§ **Entries shown**
________
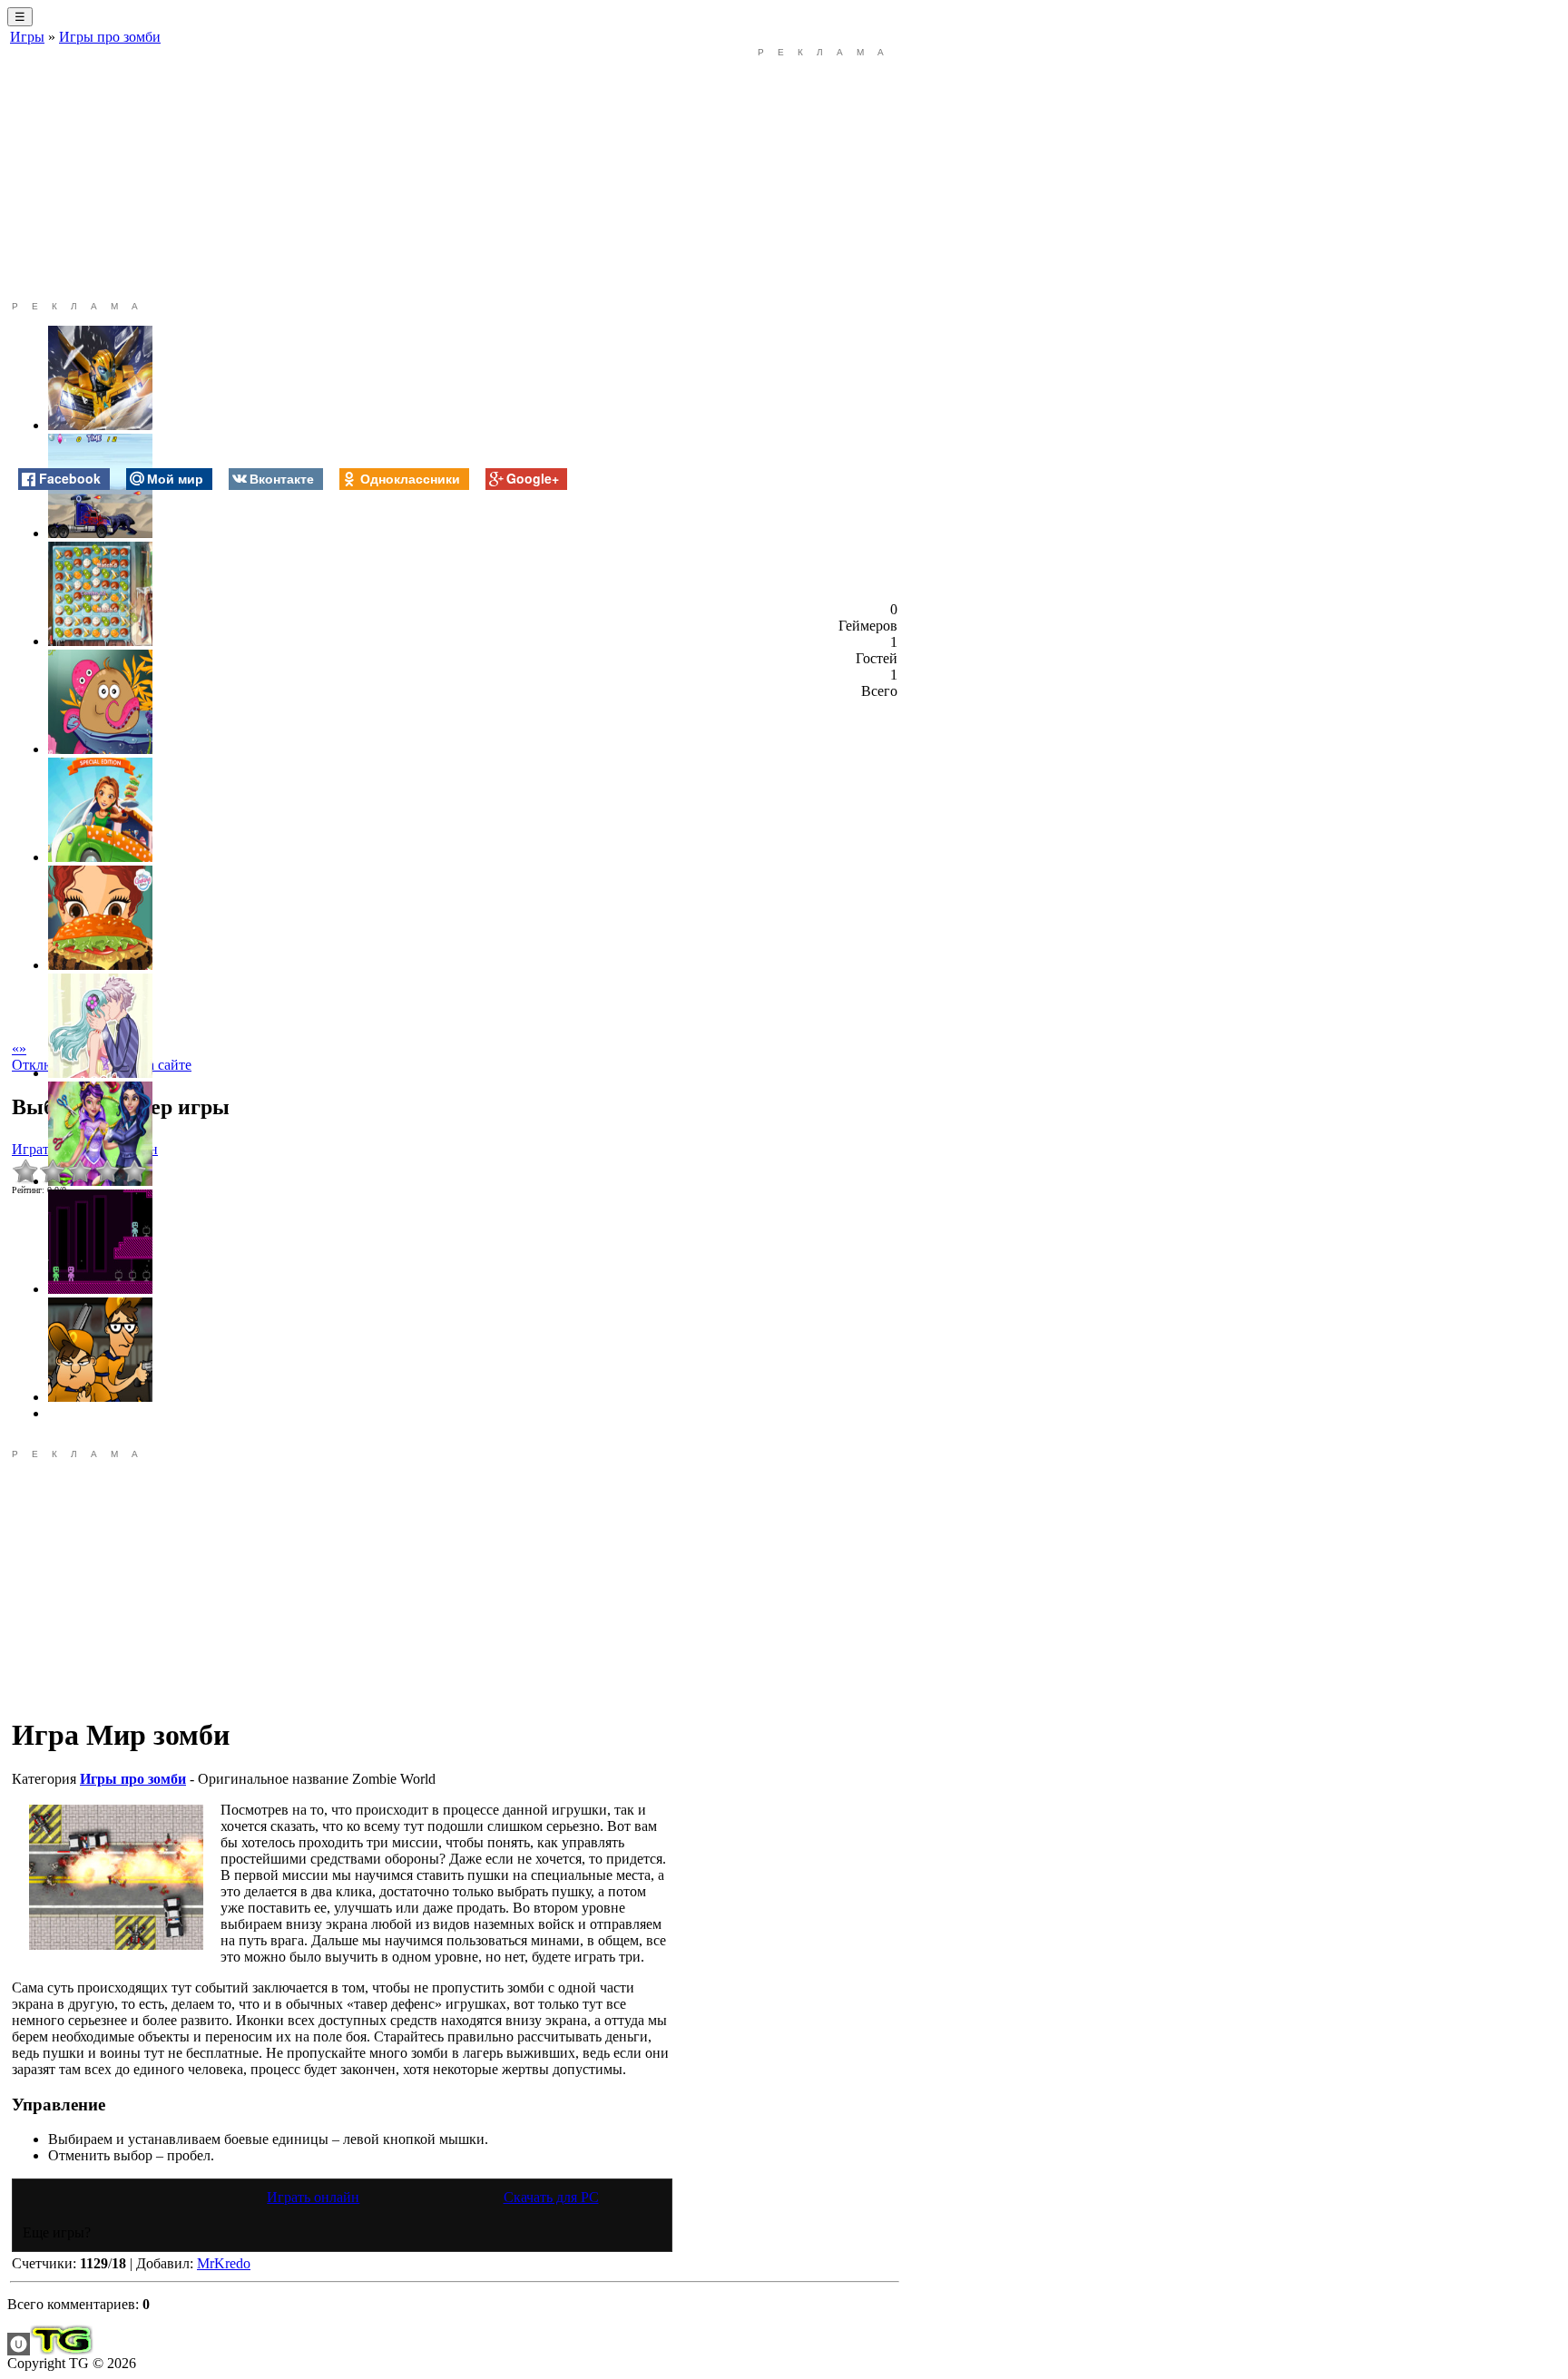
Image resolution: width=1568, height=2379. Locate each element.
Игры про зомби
________
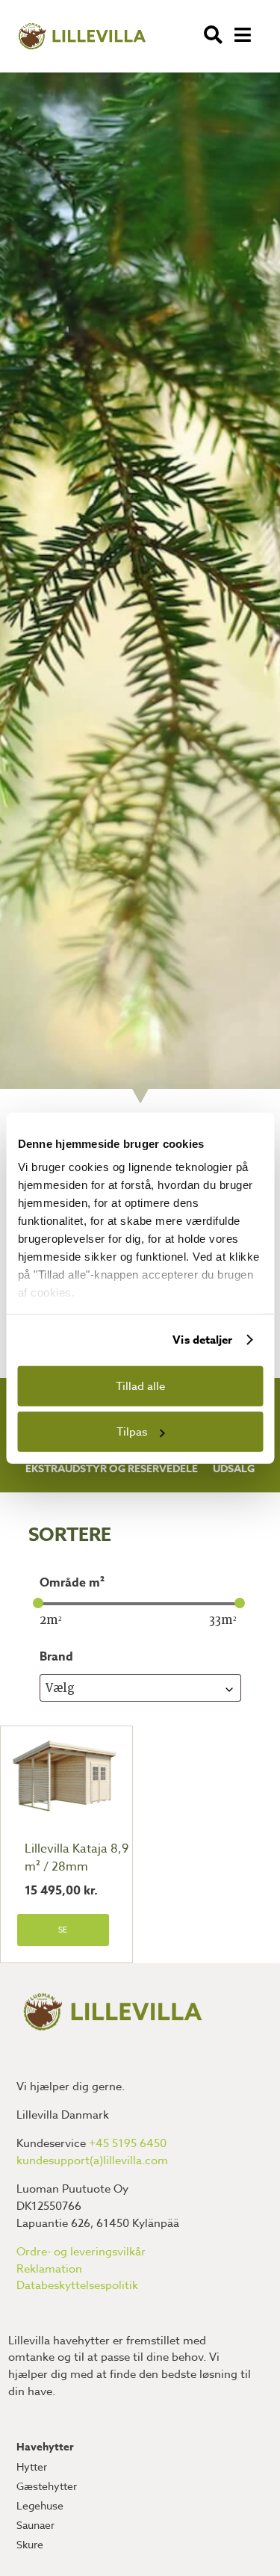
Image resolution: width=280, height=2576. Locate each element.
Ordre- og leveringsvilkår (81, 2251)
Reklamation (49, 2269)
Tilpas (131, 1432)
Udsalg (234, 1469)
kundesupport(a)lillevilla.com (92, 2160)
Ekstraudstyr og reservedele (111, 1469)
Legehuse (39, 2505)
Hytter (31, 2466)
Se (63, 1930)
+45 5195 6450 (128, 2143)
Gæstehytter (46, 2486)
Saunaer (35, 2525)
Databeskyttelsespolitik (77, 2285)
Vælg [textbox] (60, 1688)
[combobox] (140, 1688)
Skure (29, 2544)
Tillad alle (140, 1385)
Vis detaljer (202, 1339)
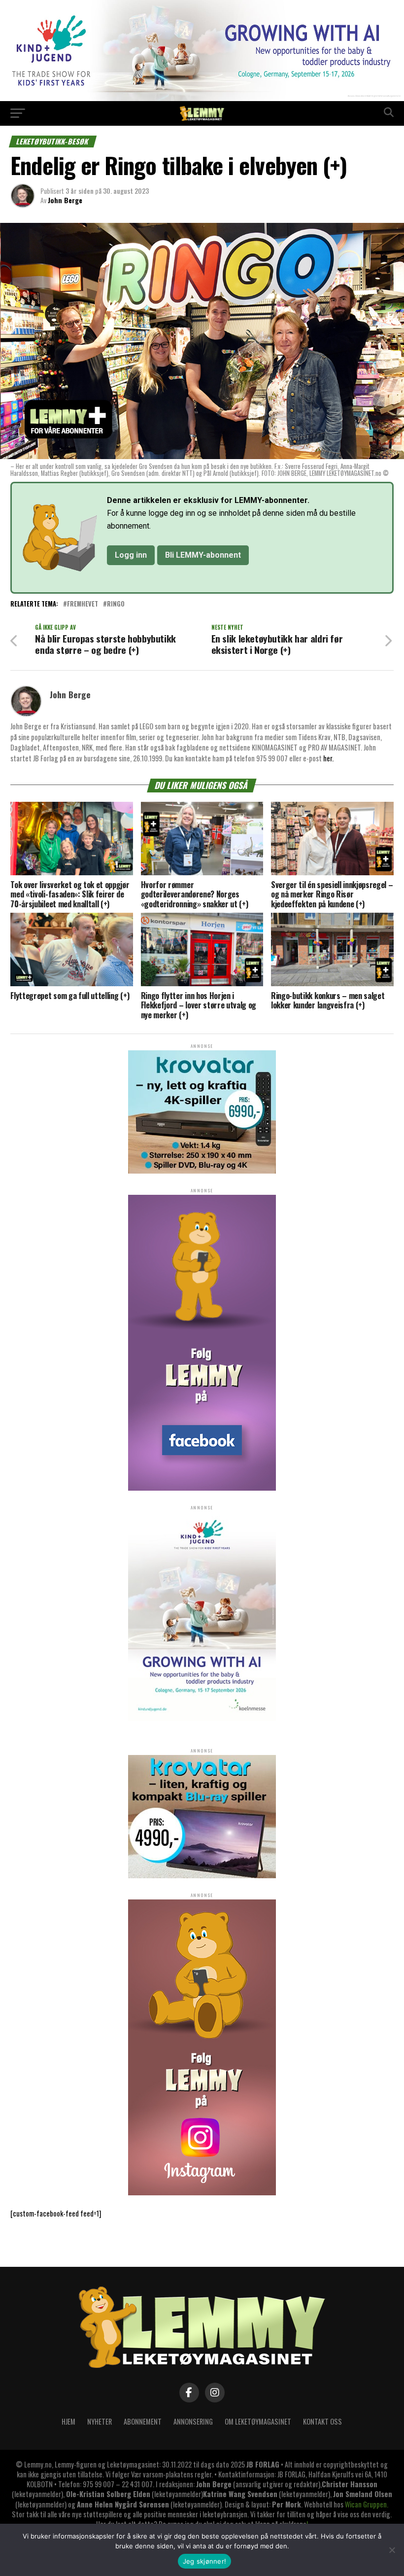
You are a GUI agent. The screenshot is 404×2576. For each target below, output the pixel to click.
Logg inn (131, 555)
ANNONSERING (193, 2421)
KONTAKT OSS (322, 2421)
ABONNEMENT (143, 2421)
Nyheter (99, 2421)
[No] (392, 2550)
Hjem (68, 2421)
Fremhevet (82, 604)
________
§ **Task objective**
Please state only the number of lines above that hold the string "Image".

§ **Solution to this problem**
2